■ YOUR TASK
Edit the items from the very start down to the line containing "pos(83,157)", swapping "sidebar" for "side panel" and leaving everything else as it is.

■ SOURCE RECORDS

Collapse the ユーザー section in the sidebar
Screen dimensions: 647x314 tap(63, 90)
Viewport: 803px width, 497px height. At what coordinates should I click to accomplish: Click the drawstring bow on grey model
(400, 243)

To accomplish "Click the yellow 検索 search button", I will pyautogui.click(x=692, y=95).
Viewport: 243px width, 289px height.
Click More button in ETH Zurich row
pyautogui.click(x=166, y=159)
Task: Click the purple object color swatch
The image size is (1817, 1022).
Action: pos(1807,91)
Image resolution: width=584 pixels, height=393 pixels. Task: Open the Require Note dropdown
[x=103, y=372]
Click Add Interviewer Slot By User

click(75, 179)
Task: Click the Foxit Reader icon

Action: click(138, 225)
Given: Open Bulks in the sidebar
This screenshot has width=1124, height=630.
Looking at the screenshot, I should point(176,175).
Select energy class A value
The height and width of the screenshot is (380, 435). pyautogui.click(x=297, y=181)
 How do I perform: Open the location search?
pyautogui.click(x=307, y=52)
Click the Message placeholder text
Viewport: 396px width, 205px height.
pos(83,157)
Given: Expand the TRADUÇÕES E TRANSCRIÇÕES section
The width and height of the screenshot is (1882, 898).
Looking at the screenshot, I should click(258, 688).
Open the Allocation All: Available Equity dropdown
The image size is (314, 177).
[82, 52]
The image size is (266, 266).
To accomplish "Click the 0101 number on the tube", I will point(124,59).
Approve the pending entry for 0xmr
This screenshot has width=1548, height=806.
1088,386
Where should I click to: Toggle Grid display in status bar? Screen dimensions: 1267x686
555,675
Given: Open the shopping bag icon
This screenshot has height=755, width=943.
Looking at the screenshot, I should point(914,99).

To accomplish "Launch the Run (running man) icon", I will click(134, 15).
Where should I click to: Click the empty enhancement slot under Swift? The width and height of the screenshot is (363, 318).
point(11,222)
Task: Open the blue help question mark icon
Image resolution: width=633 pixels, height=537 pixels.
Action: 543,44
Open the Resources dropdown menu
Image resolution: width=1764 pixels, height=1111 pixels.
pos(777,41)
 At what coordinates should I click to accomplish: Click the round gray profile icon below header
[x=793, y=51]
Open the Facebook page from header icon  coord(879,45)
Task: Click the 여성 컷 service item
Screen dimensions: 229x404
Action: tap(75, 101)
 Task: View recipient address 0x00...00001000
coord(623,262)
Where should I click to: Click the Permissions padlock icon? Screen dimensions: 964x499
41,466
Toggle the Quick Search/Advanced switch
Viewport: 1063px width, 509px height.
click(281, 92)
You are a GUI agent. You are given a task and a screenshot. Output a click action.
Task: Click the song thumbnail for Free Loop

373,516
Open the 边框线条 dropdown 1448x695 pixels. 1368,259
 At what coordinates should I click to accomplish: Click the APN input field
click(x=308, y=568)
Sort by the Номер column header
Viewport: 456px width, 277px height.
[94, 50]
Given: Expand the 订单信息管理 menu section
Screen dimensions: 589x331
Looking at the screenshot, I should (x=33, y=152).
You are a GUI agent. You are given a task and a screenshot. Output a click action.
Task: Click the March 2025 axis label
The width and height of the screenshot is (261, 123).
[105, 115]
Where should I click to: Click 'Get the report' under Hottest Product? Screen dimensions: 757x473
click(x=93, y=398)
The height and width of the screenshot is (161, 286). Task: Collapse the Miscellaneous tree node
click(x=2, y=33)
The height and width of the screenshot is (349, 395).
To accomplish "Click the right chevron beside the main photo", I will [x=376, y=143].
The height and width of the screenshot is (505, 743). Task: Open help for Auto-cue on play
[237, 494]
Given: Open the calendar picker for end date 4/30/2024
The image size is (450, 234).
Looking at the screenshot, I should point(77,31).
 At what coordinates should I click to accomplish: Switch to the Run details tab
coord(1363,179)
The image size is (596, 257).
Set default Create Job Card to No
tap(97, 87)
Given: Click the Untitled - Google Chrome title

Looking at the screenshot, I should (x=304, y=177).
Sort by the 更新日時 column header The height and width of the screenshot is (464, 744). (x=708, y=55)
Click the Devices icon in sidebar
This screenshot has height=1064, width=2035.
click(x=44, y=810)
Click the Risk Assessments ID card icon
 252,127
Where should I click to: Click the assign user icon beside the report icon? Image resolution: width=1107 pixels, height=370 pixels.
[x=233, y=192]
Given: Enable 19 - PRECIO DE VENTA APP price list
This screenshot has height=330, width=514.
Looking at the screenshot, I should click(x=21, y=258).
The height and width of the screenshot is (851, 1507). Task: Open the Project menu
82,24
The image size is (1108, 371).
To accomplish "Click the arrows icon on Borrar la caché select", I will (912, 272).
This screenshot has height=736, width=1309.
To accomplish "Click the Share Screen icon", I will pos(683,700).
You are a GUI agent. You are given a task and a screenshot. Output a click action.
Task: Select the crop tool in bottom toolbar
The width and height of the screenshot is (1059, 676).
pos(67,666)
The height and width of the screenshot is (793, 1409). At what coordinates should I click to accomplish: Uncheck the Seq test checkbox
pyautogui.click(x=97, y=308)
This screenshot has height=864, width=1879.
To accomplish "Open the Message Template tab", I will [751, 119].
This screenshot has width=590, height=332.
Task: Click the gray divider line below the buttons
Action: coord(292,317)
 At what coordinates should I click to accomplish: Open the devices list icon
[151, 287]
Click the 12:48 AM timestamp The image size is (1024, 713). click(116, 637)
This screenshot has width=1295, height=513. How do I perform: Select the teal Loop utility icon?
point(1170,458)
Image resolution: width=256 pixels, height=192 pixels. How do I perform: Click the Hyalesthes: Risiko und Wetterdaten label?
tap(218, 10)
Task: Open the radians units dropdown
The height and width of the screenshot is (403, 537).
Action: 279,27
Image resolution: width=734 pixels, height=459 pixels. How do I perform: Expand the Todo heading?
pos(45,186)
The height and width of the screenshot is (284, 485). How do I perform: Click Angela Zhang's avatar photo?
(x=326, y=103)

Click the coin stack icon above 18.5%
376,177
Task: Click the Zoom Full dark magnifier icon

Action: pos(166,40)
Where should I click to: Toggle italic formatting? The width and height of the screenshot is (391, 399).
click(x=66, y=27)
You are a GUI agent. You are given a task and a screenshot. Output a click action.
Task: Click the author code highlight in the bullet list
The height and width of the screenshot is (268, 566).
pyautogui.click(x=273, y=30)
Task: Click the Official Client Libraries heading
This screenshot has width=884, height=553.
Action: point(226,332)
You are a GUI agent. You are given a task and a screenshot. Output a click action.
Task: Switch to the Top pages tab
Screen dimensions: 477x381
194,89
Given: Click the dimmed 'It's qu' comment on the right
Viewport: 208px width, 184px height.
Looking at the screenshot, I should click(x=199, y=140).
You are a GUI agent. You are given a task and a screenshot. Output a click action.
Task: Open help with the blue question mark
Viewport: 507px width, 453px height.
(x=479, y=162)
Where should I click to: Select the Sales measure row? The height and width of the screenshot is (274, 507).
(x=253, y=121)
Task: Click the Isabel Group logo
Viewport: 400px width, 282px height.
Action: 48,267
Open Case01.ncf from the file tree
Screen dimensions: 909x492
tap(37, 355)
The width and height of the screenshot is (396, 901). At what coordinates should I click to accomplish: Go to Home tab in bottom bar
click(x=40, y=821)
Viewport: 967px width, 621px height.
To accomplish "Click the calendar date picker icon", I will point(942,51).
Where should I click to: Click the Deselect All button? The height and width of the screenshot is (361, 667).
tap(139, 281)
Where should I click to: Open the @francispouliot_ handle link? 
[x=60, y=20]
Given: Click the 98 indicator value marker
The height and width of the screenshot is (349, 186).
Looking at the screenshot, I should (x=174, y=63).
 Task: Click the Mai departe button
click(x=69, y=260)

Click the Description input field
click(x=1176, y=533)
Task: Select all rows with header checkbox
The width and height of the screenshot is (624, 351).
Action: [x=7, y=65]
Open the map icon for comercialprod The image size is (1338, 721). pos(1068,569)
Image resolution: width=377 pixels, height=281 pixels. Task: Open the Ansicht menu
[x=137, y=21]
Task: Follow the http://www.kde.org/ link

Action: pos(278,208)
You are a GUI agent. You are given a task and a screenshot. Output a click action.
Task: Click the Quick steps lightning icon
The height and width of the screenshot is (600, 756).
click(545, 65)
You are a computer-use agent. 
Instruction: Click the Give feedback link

■ ANSWER TO THE EXERCISE
Collapse the ユーザー section in the side panel
Screen dimensions: 647x314 tap(63, 90)
Viewport: 803px width, 497px height. At what coordinates should I click to accomplish: Click the drawstring bow on grey model
(400, 243)

To accomplish "Click the yellow 検索 search button", I will pyautogui.click(x=692, y=95).
Viewport: 243px width, 289px height.
Click More button in ETH Zurich row
pyautogui.click(x=166, y=159)
Task: Click the purple object color swatch
The image size is (1817, 1022).
Action: pos(1807,91)
Image resolution: width=584 pixels, height=393 pixels. Task: Open the Require Note dropdown
[x=103, y=372]
Click Add Interviewer Slot By User

click(75, 179)
Task: Click the Foxit Reader icon

Action: click(138, 225)
Given: Open Bulks in the side panel
This screenshot has width=1124, height=630.
Looking at the screenshot, I should point(176,175).
Select energy class A value
The height and width of the screenshot is (380, 435). pyautogui.click(x=297, y=181)
 How do I perform: Open the location search?
pyautogui.click(x=307, y=52)
Click the Message placeholder text
Viewport: 396px width, 205px height.
pos(83,157)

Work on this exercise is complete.